## Task directions
Find the word "computer" in the records below. List each line containing it.

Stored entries
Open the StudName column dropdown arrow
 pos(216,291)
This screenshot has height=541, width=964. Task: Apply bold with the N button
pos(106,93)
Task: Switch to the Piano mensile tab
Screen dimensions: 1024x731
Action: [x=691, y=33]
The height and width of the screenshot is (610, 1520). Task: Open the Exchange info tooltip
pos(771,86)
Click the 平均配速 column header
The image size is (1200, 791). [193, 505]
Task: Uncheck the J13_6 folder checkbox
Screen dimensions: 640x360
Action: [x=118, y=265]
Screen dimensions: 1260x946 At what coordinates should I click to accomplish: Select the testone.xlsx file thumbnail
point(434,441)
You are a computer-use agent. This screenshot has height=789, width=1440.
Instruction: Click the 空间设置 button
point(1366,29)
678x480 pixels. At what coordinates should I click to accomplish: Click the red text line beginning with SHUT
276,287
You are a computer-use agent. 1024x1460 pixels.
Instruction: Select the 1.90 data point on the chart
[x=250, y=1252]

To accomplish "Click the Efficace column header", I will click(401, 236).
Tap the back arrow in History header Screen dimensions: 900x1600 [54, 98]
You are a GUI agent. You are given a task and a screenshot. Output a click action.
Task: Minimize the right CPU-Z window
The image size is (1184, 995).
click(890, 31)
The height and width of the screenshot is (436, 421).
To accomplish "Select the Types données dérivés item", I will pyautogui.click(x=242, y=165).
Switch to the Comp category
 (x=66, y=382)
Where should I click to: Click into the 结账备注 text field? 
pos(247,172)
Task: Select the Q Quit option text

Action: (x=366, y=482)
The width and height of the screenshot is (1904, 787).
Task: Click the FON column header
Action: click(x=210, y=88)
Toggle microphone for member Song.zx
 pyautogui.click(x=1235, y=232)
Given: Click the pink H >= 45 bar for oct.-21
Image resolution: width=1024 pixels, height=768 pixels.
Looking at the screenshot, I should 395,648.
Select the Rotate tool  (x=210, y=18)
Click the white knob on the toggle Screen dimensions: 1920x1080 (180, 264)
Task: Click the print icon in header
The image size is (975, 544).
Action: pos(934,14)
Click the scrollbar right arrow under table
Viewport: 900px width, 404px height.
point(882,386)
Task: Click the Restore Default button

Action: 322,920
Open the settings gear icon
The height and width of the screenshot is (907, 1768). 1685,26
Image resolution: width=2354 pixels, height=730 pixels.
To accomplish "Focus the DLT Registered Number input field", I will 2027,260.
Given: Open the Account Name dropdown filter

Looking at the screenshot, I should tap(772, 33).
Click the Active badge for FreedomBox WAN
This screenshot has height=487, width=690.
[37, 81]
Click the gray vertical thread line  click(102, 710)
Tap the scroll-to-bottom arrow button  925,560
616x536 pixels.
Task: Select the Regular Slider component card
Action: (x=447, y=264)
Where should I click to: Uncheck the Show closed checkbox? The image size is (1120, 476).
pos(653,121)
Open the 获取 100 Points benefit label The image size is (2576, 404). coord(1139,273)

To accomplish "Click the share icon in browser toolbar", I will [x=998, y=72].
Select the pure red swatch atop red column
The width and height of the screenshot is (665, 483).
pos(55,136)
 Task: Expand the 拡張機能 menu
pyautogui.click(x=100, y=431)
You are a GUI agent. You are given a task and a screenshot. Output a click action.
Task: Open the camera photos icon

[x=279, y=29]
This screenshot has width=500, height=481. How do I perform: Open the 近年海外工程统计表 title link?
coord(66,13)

## Answer section
You are a computer-use agent. This screenshot has height=789, width=1440.
You are a computer-use agent. 1024x1460 pixels.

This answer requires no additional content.